Par Olivier Michelon · Le Journal des Arts

Le 2 juillet 1999 - 521 mots

Le IXe Printemps de Cahors se voulait « EXTRAetORDINAIRE ». Le thème, bien qu’un peu fourre-tout et interchangeable, réussit le mariage d’installations, de vidéos et de photographies dans une ville toute acquise à la manifestation.

CAHORS - Il existe donc des images, des espaces ou des situations ordinaires. C’est du moins le postulat nécessaire au thème du IXe Printemps de Cahors, “EXTRAetORDINAIRE”. Aussi discutable que soit cette idée – d’ailleurs questionnée dans le catalogue – , elle a pour mérite d’offrir au “Printemps de la photographie” la confirmation de son ouverture vers la vidéo, le film ou l’installation, pratiqués par la quarantaine d’artistes invités et signifiant l’absurdité du cloisonnement de l’image photographique. Cette année, pour la programmation inside, la manifestation bénéficie d’un nouvel espace – les Docks, près du pont Valentré –, tandis que les œuvres outside, malheureusement mêlées à des projections de diapositives du vieux Cahors, se fondent dans la ville, les “Nuits blanches” offrant performances et spectacles. Il faut y ajouter la galerie invitée, Georges-Philippe et Nathalie Vallois. Si les œuvres qu’elle présente sont judicieusement choisies, la présence dans l’exposition de Martin Kersels et d’Alain Bublex – deux artistes de la galerie dont la Music Machine et l’Aérofiat sont des “extras” réussis dans les rues de la ville – n’est pas sans provoquer un léger brouillage.

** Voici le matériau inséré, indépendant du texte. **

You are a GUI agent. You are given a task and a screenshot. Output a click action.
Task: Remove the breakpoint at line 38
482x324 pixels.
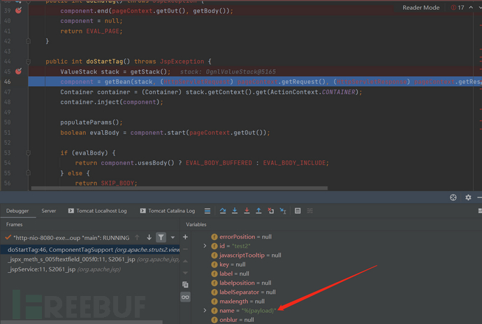click(x=18, y=11)
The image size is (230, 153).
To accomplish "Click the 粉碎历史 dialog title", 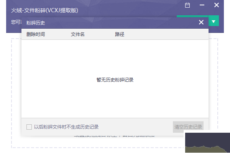I will [x=36, y=23].
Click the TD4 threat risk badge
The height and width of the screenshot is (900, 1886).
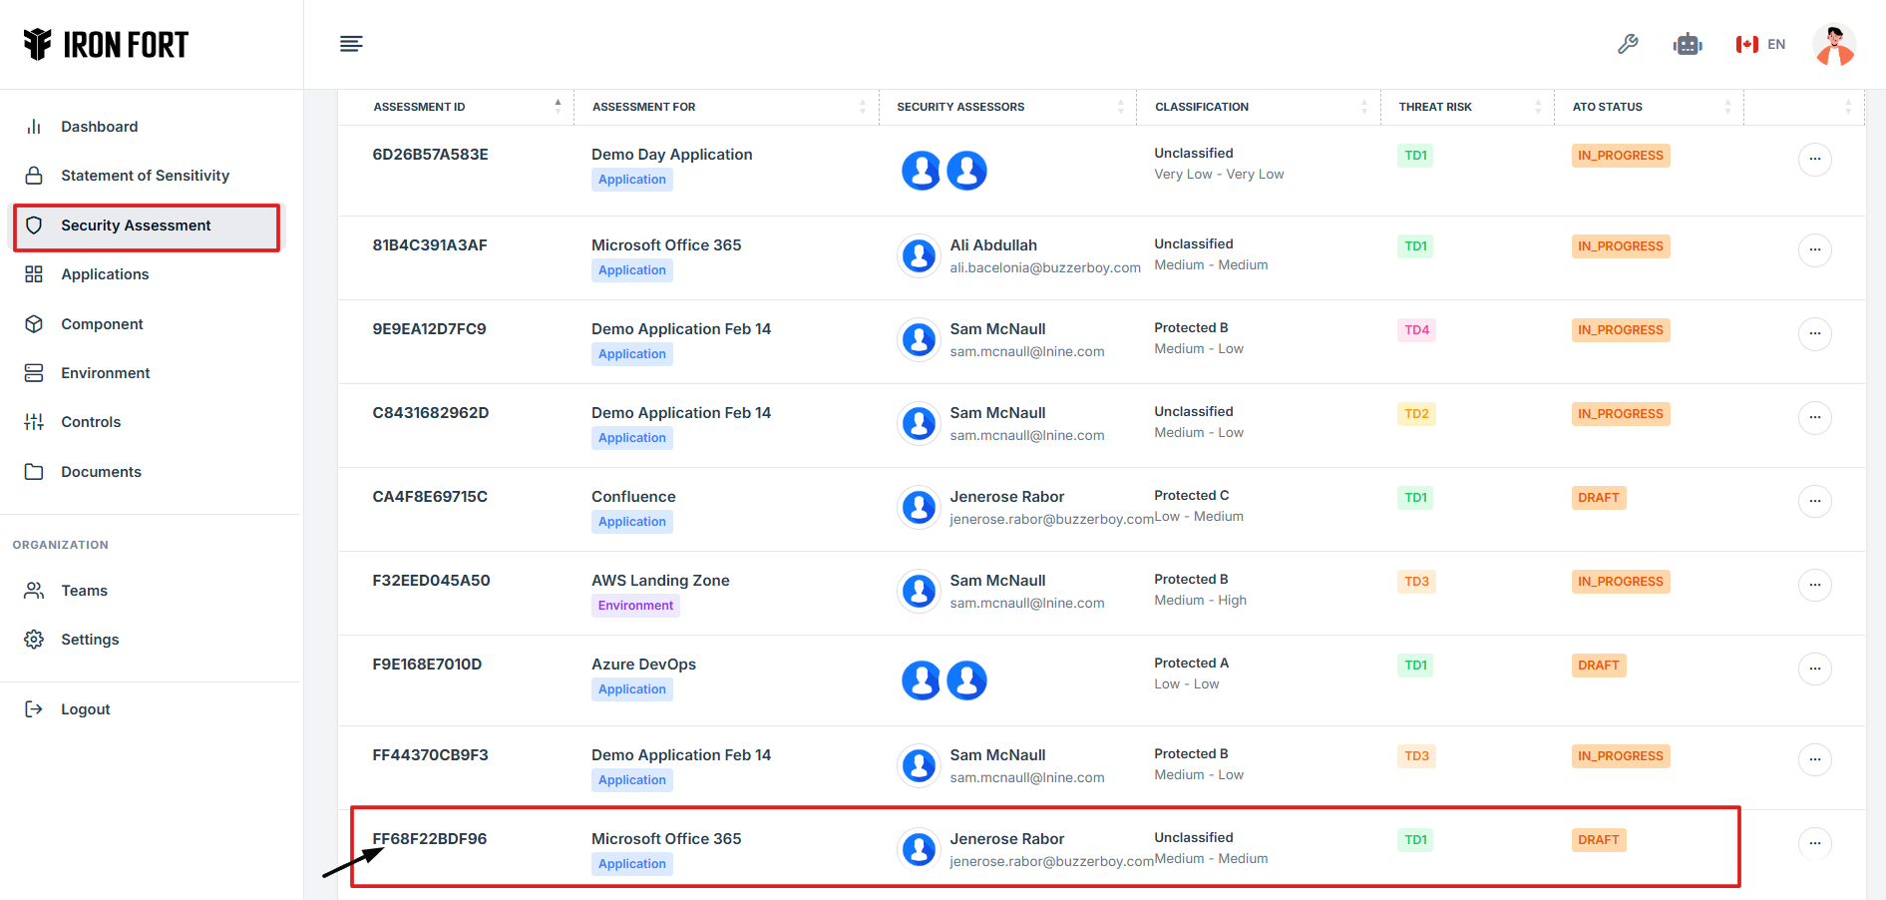1416,330
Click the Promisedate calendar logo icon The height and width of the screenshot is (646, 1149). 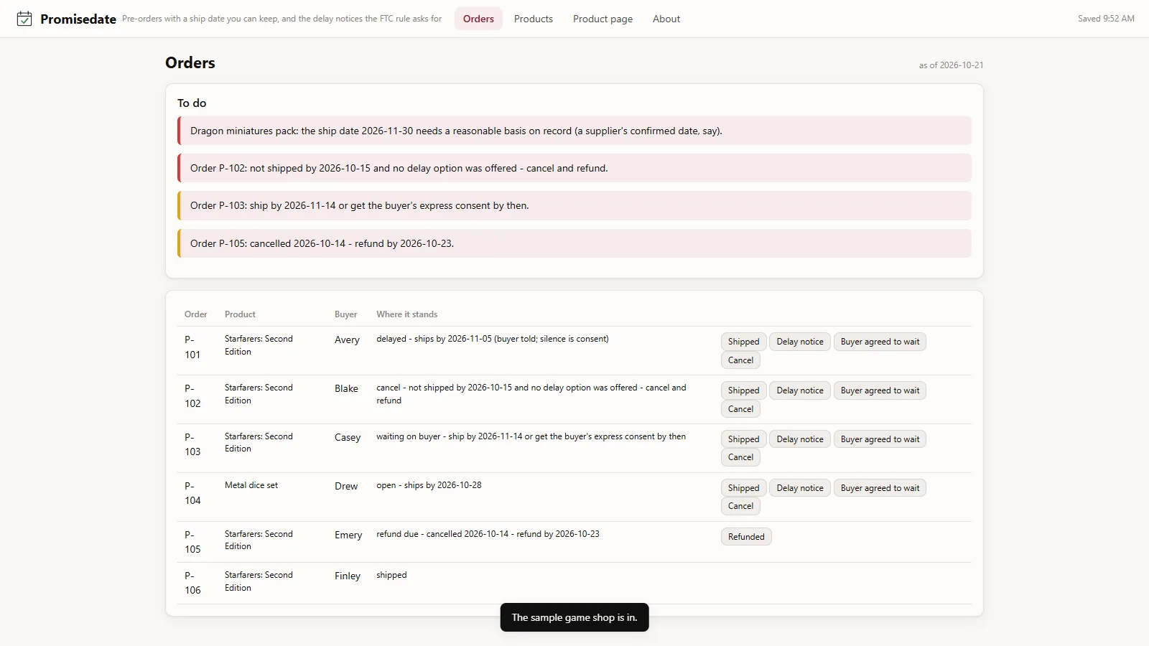click(24, 19)

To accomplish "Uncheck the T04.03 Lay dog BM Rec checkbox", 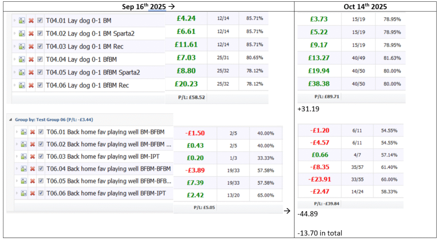I will tap(40, 46).
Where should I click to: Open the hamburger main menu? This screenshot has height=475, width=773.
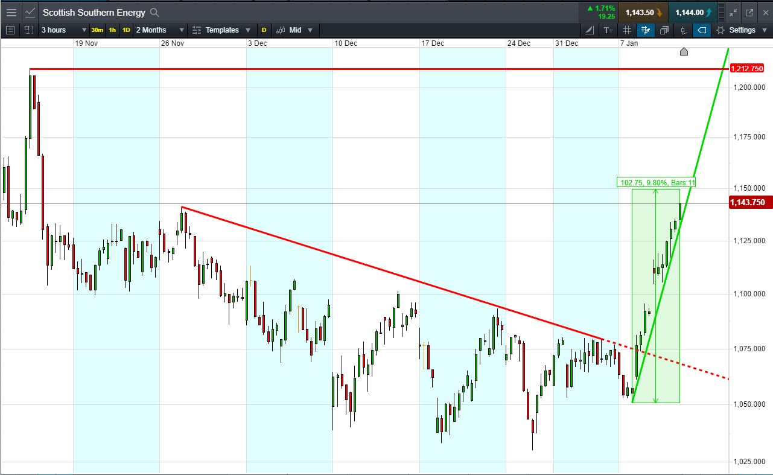click(11, 12)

Petit “plus” observé dans le normal, l’extra participe, selon Christine Macel, commissaire des expositions, à la “re-présentation du réel et son invention”, opposée à une esthétique du banal usée jusqu’à la corde. Ainsi, rien ne se passe, et pourtant, l’extra envahit l’image comme dans Parcmètre, misère, de Philippe Durand, où un parcmètre pousse dans l’étalage d’un fleuriste. Mais à travers les œuvres, l’extra apparaît vite comme une invention du regard : “Veuillez figurer ici un vidéophone (et encore merci de corriger le réel avec autant de générosité)”, demande Gilles Barbier dans ses Correcteurs de réalité, des formulaires blancs qui transforment la salle des machines du moulin Saint-James en vaisseau spatial. Cette vision, corrigée par des adjonctions, est proche de celle des enfants inventant des jeux à partir du quotidien, des défis à une vie paisible, comme les jeunes acteurs de Roderick Buchanan retenant leur souffle le temps de la traversée du tunnel de Glasgow. Martin Kersels, lui, joue à des jeux débiles : il envoie des gens en l’air, fixés par la photo, avant de retomber.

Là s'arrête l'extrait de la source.